[EXERCISE OBJECTIVE] Count the lines below that contain the word "will". Give only the number.

[INFORMATION SHOWN]
__________________________________________________
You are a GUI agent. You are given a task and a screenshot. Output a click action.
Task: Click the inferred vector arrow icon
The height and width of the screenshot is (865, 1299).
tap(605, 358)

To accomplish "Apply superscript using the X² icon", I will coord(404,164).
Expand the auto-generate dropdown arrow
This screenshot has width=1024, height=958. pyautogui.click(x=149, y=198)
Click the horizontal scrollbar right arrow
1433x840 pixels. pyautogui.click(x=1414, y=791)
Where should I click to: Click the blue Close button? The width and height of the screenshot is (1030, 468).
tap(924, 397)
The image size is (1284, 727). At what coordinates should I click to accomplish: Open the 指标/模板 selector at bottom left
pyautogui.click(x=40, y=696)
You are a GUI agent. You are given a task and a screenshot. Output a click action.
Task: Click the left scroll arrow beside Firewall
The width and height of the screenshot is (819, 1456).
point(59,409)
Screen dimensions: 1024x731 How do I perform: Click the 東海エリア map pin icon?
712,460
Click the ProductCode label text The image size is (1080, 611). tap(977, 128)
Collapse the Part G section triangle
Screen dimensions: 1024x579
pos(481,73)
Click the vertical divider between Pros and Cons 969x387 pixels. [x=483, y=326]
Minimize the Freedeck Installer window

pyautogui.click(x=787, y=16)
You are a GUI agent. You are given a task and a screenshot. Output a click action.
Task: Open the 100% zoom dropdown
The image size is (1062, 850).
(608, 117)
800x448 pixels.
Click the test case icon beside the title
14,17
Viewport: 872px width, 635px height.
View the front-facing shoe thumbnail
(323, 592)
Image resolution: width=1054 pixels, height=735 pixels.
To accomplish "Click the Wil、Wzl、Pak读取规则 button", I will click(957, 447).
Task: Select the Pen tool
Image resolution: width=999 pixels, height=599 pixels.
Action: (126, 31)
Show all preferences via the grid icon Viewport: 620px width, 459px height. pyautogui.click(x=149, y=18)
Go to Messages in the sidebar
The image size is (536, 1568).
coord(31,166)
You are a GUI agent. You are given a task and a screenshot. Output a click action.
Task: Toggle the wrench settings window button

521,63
__________________________________________________
[YOUR RESPONSE] 2